For instance, the Heritage Foundation publicized a speech in favor of choice by former Alabama Congressman Artur Davis.  Choice, Davis argued, could give options to a seventh-grader who submitted the following barely literate argument:

“[Y]ou can make the school gooder by getting people that will do the jod that is pay for get a football tame for the kinds mybe a baksball tamoe get a other jamtacher for the school get a lot of tacher.”

According to Davis, this student from Highland Park, Michigan was passed into eighth grade despite his struggles with basic writing.  Choice, Davis argued, could help.  It could offer parents, teachers, and students better schools now.  According to the Heritage Foundation article, Davis believed that school choice offered “the education [children] need right now, instead of simply pouring more money into the program or waiting for some new reform plan.”

Similarly, a writer at the social-conservative Family Research Council insisted that the main reason to support school choice was that “School choice gives students an opportunity to achieve a quality education and helps them not to fall through the cracks. We should all be in favor of helping children reach their fullest potential.”

Perhaps the most compelling statement of this conservative argument for the progressive virtues of school choice came over twenty years ago in an essay by Berkeley Law School’s Professor Emeritus John Coons.  As Coons argued in his 1992 essay, school choice advocates too often focus only on choice as a free-market device.  Instead, Coons insisted, such choice must be seen as “Simple Justice.”  Despite efforts to desegregate schools and make schools less imposingly Protestant, Coons wrote,

“we still arrange education so that children of the wealthy can cluster in chosen government enclaves or in private schools; the rest get whatever school goes with the residence the family can afford. This socialism for the rich we blithely call ‘public,’ though no other public service entails such financial exclusivity. Whether the library, the swimming pool, the highway, or the hospital—if it is ‘public,’ it is accessible. But admission to the government school comes only with the price of the house. If the school is in Beverly Hills or Scarsdale, the poor need not apply.
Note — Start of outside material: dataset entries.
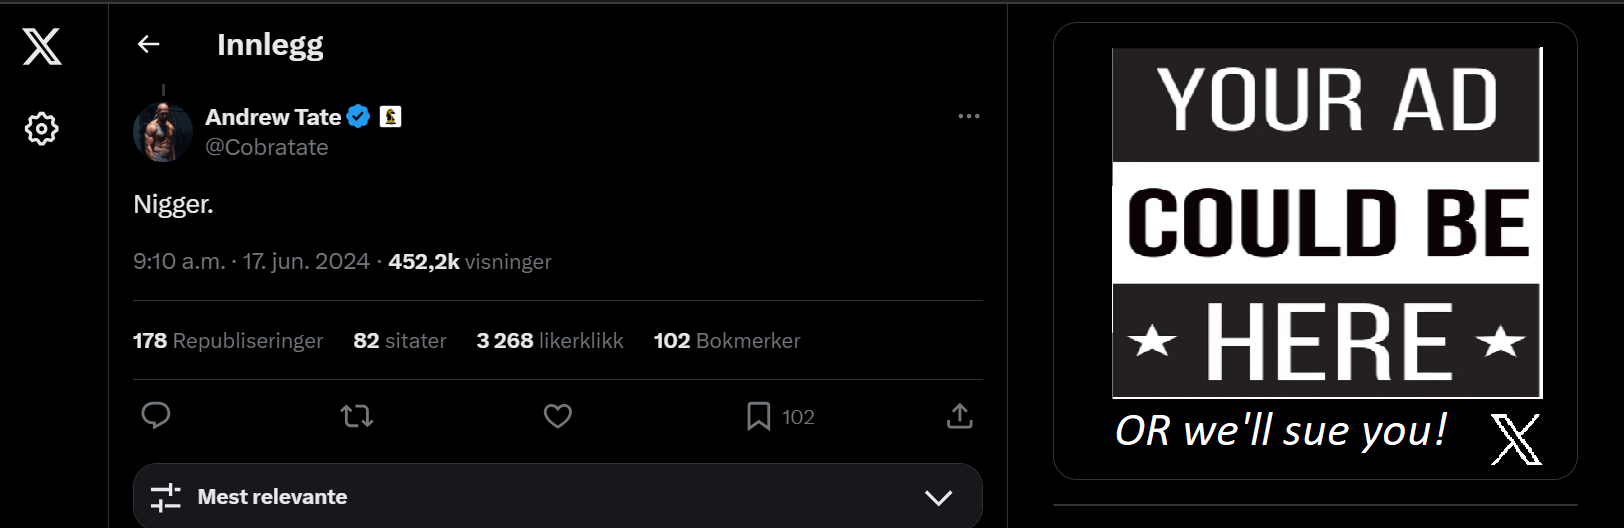
Task: Go back using the arrow beside Innlegg
Action: 149,44
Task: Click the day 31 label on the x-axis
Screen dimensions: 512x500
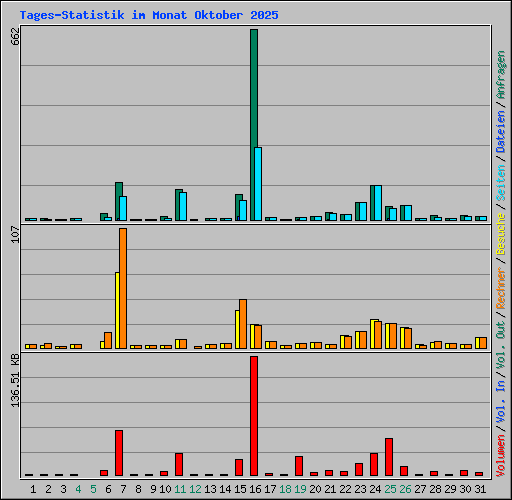Action: (480, 489)
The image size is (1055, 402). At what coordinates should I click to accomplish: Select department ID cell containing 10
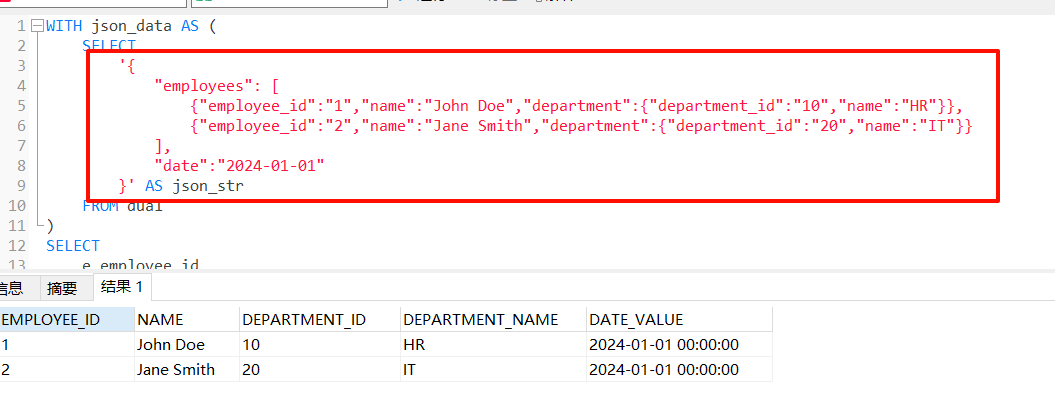pyautogui.click(x=251, y=345)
Choice is the obvious remedy for such maldistribution and discrimination.”  

Coons argued that non-elite parents deserved the right to send their children to schools that matched parents’ religious and cultural beliefs.  Such parents did not write op-eds in the New York Times.  Such parents did not have the option to influence the greater culture by making award-winning films or prize-winning books.  “Children,” Coons wrote, “are the books written by the poor.”

Yet despite such protestations among conservative intellectuals and pundits, school choice remains its reputation as a conservative issue.  As one angry commenter noted on the Family Research Council website,

“you see, school choice is really about getting as many students to pray to God each day. And, how many of these school choice advocates would have pressed for integration back in the 50’s? Very few. It’s about supporting religious schools through taxpayer dollars.”

Similarly, Americans United for Separation of Church and State has protested,

“It’s about funding religious and other private schools with taxpayer dollars and ultimately destroying the public school system.

“If you think the Heritage Foundation, the Koch Brothers and Betsy DeVos are in this just to help to some poor kid in the inner city, they’ve got a privatized bridge in Brooklyn they want to sell you.”

We ask again: Why school choice?  Do conservatives support school choice because choice will crush teachers’ unions?  Because choice will promote a freer free market?  Because choice will get more students praying in schools?

Or do conservatives support choice in order to help more children faster?  Because choice offers a way to deliver better education to low-income students?

My hunch is that, for many conservatives, the best answer is all of the above.  No doubt many conservatives want freer markets and a more Christian public square.  And school choice promises to deliver those things.  But choice might also be attractive because it gives better schools to more people faster than any other measure.